Arrogance is a wonderful thing. No, really, it is. For one thing, it gives beholders a great insight into which people out there should, in fact, be kicked to the curb and left to starve, and whom should be allowed to take over whatever position of say they hold in a society. But everywhere we look, we are unfortunately bombarded with examples of arrogance so powerful and all-inclusive that they are truly flabbergasting to behold.
The arrogance of people associated with disability services, social services, and services in general is something that has the ability to turn stomachs. When I was a child, I heard a number of stories about disabled folk. Usually ones told to me (and the rest of the class) by teachers. These stories always focused on people with obvious disabilities, or the exact opposite of what I call reversion disabilities. Reversion disabilities, for those who do not speak the refined English that I do, are disabilities that, if you were to reverse the ratio between those with the disability and those without, those with would not be considered disabled.
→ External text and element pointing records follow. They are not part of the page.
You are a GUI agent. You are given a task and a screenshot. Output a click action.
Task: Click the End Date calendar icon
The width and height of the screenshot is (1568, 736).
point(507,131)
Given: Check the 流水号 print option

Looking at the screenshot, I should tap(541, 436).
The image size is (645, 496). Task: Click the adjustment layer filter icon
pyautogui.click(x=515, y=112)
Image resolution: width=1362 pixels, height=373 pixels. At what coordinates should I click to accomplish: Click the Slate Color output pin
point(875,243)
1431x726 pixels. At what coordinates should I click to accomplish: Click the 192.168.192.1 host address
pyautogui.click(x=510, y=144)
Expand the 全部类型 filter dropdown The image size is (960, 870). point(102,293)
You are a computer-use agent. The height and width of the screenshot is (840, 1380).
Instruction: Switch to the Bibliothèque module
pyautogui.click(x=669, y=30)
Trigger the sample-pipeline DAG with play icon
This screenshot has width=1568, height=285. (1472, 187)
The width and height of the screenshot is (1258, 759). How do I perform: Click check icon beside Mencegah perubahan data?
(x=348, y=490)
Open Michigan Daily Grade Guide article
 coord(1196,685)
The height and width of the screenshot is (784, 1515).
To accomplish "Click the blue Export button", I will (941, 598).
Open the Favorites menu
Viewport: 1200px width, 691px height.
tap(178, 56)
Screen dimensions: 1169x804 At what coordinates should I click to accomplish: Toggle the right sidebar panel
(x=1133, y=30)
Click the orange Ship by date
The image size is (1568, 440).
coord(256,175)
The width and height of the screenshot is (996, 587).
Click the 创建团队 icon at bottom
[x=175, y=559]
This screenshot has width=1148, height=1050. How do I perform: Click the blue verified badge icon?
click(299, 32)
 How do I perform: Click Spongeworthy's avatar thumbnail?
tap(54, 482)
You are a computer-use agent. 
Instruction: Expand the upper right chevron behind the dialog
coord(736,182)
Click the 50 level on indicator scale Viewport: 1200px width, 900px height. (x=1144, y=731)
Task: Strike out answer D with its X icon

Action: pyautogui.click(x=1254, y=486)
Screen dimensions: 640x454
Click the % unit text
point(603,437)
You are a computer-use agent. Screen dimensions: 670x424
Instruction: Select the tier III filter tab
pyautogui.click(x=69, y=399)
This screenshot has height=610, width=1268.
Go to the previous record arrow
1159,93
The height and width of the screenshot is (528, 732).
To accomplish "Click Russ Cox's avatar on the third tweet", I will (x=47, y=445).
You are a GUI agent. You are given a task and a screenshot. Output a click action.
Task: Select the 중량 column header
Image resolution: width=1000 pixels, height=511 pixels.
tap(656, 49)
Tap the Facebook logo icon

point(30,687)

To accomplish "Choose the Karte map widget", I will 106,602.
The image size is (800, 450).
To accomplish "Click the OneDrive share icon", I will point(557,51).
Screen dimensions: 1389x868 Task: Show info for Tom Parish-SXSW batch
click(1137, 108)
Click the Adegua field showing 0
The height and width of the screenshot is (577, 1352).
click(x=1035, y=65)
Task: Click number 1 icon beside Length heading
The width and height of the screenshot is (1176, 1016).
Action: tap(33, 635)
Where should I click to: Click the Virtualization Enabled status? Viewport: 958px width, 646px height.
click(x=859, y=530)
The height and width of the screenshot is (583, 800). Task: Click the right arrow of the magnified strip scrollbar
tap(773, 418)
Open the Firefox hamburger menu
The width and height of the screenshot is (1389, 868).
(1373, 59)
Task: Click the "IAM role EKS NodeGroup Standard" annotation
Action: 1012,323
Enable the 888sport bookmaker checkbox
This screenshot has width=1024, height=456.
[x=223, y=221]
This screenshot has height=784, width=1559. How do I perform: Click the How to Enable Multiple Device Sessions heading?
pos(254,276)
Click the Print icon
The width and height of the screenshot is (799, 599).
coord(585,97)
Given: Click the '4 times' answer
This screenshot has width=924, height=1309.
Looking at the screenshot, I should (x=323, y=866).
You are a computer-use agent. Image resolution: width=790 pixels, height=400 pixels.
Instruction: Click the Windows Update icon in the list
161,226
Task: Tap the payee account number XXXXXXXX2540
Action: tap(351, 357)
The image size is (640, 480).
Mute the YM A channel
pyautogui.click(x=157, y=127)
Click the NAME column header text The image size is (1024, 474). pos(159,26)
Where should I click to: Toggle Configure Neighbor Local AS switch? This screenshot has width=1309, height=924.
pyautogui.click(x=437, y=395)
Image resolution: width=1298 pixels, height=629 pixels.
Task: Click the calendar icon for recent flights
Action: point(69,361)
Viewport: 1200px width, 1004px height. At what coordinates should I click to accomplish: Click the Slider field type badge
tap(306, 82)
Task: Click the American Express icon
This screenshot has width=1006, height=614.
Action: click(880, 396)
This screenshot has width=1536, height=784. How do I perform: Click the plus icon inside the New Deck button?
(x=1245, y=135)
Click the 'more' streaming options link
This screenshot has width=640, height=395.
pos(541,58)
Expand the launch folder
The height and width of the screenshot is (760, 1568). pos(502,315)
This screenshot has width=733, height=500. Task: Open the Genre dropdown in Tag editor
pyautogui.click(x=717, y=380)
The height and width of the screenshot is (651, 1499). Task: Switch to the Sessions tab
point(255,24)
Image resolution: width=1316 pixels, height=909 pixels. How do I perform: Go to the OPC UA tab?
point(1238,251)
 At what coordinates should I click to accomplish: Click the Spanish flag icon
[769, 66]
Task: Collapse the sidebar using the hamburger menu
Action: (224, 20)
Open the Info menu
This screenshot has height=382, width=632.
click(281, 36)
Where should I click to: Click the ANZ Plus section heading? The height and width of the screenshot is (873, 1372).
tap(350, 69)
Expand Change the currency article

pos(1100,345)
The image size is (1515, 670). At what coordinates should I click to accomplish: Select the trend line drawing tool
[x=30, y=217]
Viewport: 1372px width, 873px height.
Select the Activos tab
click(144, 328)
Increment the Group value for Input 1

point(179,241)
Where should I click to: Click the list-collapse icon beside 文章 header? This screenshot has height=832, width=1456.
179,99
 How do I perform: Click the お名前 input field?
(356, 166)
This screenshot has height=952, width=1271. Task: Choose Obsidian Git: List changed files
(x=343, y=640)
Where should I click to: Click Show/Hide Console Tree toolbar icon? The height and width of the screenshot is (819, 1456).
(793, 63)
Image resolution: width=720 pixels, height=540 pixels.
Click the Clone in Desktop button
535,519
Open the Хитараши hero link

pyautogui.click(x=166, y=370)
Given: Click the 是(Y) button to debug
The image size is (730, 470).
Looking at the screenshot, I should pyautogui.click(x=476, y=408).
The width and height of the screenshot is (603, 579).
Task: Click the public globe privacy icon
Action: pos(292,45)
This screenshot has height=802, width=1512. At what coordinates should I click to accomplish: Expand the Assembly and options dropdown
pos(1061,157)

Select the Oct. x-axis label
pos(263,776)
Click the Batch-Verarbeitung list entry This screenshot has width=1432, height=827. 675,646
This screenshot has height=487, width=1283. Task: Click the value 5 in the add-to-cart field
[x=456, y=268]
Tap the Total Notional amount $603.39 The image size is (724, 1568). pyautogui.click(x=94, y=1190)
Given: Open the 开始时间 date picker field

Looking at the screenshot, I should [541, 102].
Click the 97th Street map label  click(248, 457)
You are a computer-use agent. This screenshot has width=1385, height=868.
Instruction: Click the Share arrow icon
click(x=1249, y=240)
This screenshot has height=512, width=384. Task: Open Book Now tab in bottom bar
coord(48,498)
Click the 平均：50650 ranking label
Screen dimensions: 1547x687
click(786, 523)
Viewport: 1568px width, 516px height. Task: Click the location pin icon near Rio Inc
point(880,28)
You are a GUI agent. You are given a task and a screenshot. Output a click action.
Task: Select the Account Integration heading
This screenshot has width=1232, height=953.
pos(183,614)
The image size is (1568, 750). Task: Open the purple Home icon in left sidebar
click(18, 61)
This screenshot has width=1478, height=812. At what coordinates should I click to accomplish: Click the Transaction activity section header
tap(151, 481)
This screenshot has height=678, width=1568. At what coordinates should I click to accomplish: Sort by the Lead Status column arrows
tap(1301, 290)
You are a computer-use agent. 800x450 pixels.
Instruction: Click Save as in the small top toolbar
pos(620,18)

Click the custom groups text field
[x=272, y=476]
Hence the term, reversion disability. The stories I was told as a boy all concerned themselves with things like blindness or paralysis. Now, do not get me wrong, stories like those of Louis Braille are inspiring and should serve as an example to children. But the thing is, being autistic and being blind are two entirely different things.
Being blind entails the loss of one sense. Specifically, sight. And there are different levels of blindness. Just because your eyes properly focus a light signal through your optic nerves and into the receptor cells of your brain does not mean you can see well. Just like your SLR camera (cameraphones are only good for shoving up one’s arse, sorry), your eyes can only be as good as the weakest component. If the lens, mirror, optic nerve, or worse yet the sensor, in your eye is not up to spec, then you have a problem.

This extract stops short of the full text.